USING THE INFORMATION:
- A) Print the part of the Sheffield extract below that begins at the words "And if there" and stops after the words "update on numbers.", copying it exactly.
- B) In the Sheffield extract below, who ran the Gloops Club?
- C) Pick up the Sheffield extract below at its final sentence and continue the text from there.

EXTRACT PROVIDED:
☆ ☆ ☆ ☆ ☆

The passion for reading that Jean shared with her parents prepared her for a life-time of supporting Malcolm while he wrote books of his own. Jean would field the phone calls and the children while Malcolm prepared his lessons, researched and wrote his histories of Sheffield schools. Like her mother, Jean took delight in the margins, always finding time to explore new novels and read to her own children.

Jean never bought the novels she read because Park Library was so handy.

And if there wasn’t a book if you wanted one, they soon found it for you. Well they are now, aren’t they? If you ask they’re still very helpful.

 

‘Thmile, thmile, thmile!’ Sheffield’s Gloops Club

By Sue Roe

The GLOOPS CLUB was mentioned by several of our interviewees – Florence Cowood, Mary S and Doreen Gill – and they had fond memories of it.

Gloops was a cartoon character created by an employee of the Sheffield Star in 1928. The Gloops Club was launched in 1929, when the Sheffield Star started a children’s section to the Saturday supplement and continued until war broke out in 1939. The Club was run by children’s columnist ‘Aunty Edith’, and allowed members aged up to 14. Lists of members with their names and addresses were published regularly in the newspaper with an update on numbers.

There was also a membership card outlining the rules of the Gloops Club. Every junior Glooper was given a number and a badge (see above. Doreen Gill remembered ‘a little teddy, fat teddy’, while Mary S thought of a ‘cartoon cat’). In return they had to perform at least one act of kindness every day. We can see from the rules the values the club was promoting: friendship, equality, compassion. Members also had to donate money from their savings or pocket money to help children less fortunate than themselves. Gloops members could earn medals for: heroism, scholastic and athletic success, school records, acts of kindness and self-sacrifice. For example a Silver Disc was awarded to children who attended school or Sunday School for three years with no absence, and a Silver Star for life-saving acts or acts of bravery

The Gloops Club was hugely successful. By 1939, it had 365,000* children as members and by 1957 it had raised more than £25,000 for charity. In 1928, a Gloops Holiday Home was opened in Skegness, which could accommodate 60 sick children each week, and there is evidence of another home opening in 1931 in Mablethorpe. In addition, the Club funded 12 hospital beds in the Sheffield area. Members sent chocolates, toys and comics to children in hospital.

☆ ☆ ☆ ☆ ☆

(Stored records)

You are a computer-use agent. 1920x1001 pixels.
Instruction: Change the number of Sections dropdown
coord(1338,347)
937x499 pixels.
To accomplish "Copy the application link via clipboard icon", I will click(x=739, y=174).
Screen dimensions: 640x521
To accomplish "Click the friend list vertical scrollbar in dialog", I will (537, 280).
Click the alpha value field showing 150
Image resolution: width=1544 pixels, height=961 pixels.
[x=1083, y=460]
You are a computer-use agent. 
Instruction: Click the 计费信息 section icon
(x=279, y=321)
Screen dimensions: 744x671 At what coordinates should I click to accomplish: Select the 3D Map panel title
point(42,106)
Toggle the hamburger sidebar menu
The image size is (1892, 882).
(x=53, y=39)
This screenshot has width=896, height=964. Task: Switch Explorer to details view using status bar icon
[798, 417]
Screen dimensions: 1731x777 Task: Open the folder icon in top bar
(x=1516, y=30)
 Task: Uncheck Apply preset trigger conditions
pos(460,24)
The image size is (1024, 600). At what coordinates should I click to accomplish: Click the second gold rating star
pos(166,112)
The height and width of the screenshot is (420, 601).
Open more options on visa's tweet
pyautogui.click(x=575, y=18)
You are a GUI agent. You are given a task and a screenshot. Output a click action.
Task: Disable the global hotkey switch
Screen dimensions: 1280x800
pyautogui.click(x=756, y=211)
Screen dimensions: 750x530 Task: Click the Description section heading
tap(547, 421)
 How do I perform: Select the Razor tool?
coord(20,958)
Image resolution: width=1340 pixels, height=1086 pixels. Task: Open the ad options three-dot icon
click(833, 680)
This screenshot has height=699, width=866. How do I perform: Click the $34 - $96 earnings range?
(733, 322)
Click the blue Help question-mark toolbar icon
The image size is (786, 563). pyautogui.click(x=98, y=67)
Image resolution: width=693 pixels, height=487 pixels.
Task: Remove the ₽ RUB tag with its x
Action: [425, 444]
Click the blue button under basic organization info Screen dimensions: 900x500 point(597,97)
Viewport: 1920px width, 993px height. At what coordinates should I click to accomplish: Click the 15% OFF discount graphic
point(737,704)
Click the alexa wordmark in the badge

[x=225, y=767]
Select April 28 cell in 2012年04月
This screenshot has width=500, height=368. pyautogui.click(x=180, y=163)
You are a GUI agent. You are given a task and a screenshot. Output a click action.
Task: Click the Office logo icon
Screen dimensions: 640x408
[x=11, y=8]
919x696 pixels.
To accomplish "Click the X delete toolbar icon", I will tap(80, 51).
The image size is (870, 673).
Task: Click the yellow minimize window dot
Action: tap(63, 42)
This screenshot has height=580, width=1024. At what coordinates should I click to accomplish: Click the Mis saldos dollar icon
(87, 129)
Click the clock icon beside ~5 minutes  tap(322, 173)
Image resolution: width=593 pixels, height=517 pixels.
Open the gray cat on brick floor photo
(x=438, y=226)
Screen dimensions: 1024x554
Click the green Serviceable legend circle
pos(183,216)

☆ ☆ ☆ ☆ ☆

SET OF ANSWERS:
- A)
And if there wasn’t a book if you wanted one, they soon found it for you. Well they are now, aren’t they? If you ask they’re still very helpful.

 

‘Thmile, thmile, thmile!’ Sheffield’s Gloops Club

By Sue Roe

The GLOOPS CLUB was mentioned by several of our interviewees – Florence Cowood, Mary S and Doreen Gill – and they had fond memories of it.

Gloops was a cartoon character created by an employee of the Sheffield Star in 1928. The Gloops Club was launched in 1929, when the Sheffield Star started a children’s section to the Saturday supplement and continued until war broke out in 1939. The Club was run by children’s columnist ‘Aunty Edith’, and allowed members aged up to 14. Lists of members with their names and addresses were published regularly in the newspaper with an update on numbers.

- B) The club was run by the children's columnist 'Aunty Edith'.

- C)
There were other Gloops clubs in other newspapers, including the Evening Chronicle on Tyneside (the mother of website editor Val Hewson was a member in 1930s Newcastle). The Gloops character was revived after the Second World War and continued into the 1950s and possibly even the 1960s. In 1972, in another revival, and in a new costume created by the Crucible Theatre, Gloops switched on the Sheffield’s Christmas lights. In 1984, Gloops Superstar did everything from skydiving to escaping from a mock fire. Gloops then toured Sheffield in a vintage Star van to entertain children at summer parties and fetes.

In the 1980s, The Star asked readers to share their memories. Patricia Ellis said:

Gloops has very special memories for me. As a little girl I spent many happy hours touring round with the Gloops concert party. The climax of the concerts was the Gloopers’ Motto, which I still sing today if I’m feeling downhearted:

Smile, Smile, that’s the Gloopers’ motto

Always happy, always gay

Always smiling all the day

Never be downhearted

It isn’t worth your while

So be like Gloops and smile, smile, smile.

The Star reported that ‘smile’ was pronounced ‘thmile’, until Sheffield Council suggested changing it because children were copying the incorrect pronunciation.

 

* This figure must be a national one. The total population of Sheffield at this time was between 560,000 and 570,000. At any rate, 365,000 children is an enormous number.